_Teks Bacaan:_
Selama empat tahun di Australia, Airlangga menggondol dua gelar master sekaligus, yakni Master of Bussiness Administration (MBA) dari Monash University di negara bagian Victoria, Australia, pada tahun 1996 dan Master of Management Technology (MMT) dari University of Melbourne, Australia, tahun 1997. Dua gelar master itu juga menunjukkan kesungguh-sungguhan Airlangga dalam menjalankan studi, mengingat sejumlah tokoh di Indonesia malah menyelesaikan studi dengan ijazah Australia, namun kuliah di Jakarta. Selama di Australia, Airlangga juga aktif dalam organisasi Persatuan Pelajar Indonesia (PPI) Australia.

Selain administrasi bisnis, bidang studi yang ia geluti termasuk masih langka, yakni teknologi komputer. Airlangga memiliki keahlian dalam merakit, memprogram, hingga memasarkan komputer yang masih asing bagi mayoritas rakyat Indonesia. Sekalipun sejumlah kampus di Indonesia sudah mendirikan Fakultas Ilmu Komputer, termasuk Universitas Indonesia, namun keahlian ini masih tergolong langka di Indonesia. Indonesia menjadi sasaran empuk dari piranti komputer yang berasal dari Jepang. Airlangga termasuk generasi pertama yang langsung menimba ilmu komputer di kampus luar negeri. Padahal, di Indonesia sendiri, masih sangat sedikit kaum terpelajar Indonesia yang menguasai ilmu komputer dengan baik.

_Data Tersedia:_
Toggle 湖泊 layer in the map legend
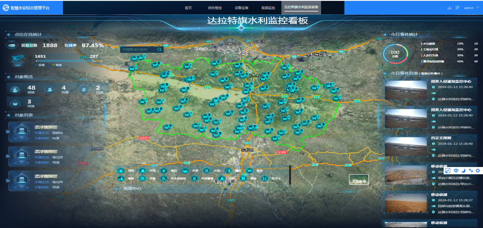Image resolution: width=483 pixels, height=228 pixels. 164,171
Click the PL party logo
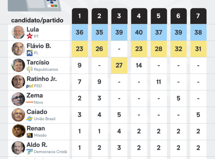 (30, 53)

_Soal Latihan A:_
Salin bagian teks tentang Airlangga dari "Selain administrasi bisnis, bidang" sampai "komputer dengan baik.".
_Soal Latihan B:_
Jawab pertanyaan berikut berdasarkan teks tentang Airlangga.
(i) Dari universitas mana Airlangga meraih gelar Master of Bussiness Administration?
(ii) Organisasi apa yang Airlangga ikuti selama di Australia?
(iii) Piranti komputer yang menyasar Indonesia berasal dari negara mana?
_Soal Latihan C:_
Tuliskan lanjutan teks tentang Airlangga, dimulai setelah kalimat terakhirnya.
Data tersebut tidak perlu dipakai.

_Jawaban Akhir A:_
Selain administrasi bisnis, bidang studi yang ia geluti termasuk masih langka, yakni teknologi komputer. Airlangga memiliki keahlian dalam merakit, memprogram, hingga memasarkan komputer yang masih asing bagi mayoritas rakyat Indonesia. Sekalipun sejumlah kampus di Indonesia sudah mendirikan Fakultas Ilmu Komputer, termasuk Universitas Indonesia, namun keahlian ini masih tergolong langka di Indonesia. Indonesia menjadi sasaran empuk dari piranti komputer yang berasal dari Jepang. Airlangga termasuk generasi pertama yang langsung menimba ilmu komputer di kampus luar negeri. Padahal, di Indonesia sendiri, masih sangat sedikit kaum terpelajar Indonesia yang menguasai ilmu komputer dengan baik.

_Jawaban Akhir B:_
(i) Monash University
(ii) Persatuan Pelajar Indonesia (PPI) Australia
(iii) Jepang

_Jawaban Akhir C:_
Kiprah yang dijalankan Airlangga usai kembali ke Indonesia ternyata mendapatkan pantauan dari pihak Kedutaan Besar Australia. Sosok yang murah tersenyum dan mudah diajak berdiskusi ini dianugerahi Penghargaan Alumni Australia atau AAA (Australian Alumni Award) pada 2009 untuk bidang Kewirausahaan (Entrepreneursip). Ia dinilai berhasil mengembangkan perusahaan nasional dan mendorong iklim usaha yang lebih luas, termasuk dalam kerjasama ekonomi antara Indonesia dengan Australia.

AAA adalah pengakuan terhadap sumbangsih puluhan ribu penduduk Indonesia yang telah menuntut ilmu di sekolah, universitas dan politeknik di Australia. Selain bidang Kewirausahaan, AAA 2009 juga mendistribusikan penghargaan untuk bidang lain. 

“Saya gembira menyaksikan banyak alumni Australia merayakan tahun kedua Australian Alumni Awards. Acara ini merupakan bentuk pengakuan prestasi unggul para pemenang dalam bidang pilihan mereka,” kata Kuasa Usaha Australia untuk Indonesia Paul Robilliard di Jakarta, seperti yang dikutip Suara Karya dari blog pribadinya.

2.4. 1998, Berpolitik Lewat BM KOSGORO
Dalam buku yang ditulis oleh sejarawan Perancis yang bernama Dimitri Casali dan Oliver Gracia, tertuang simpulan sebagai berikut:

“ No one knows where he is going, if he does not know where he comes from. This is the challenge of history: learning to observe the past in order to better understand the present and try to anticipate the future. A task made possible because history repeats itself – at least twice, if not more.”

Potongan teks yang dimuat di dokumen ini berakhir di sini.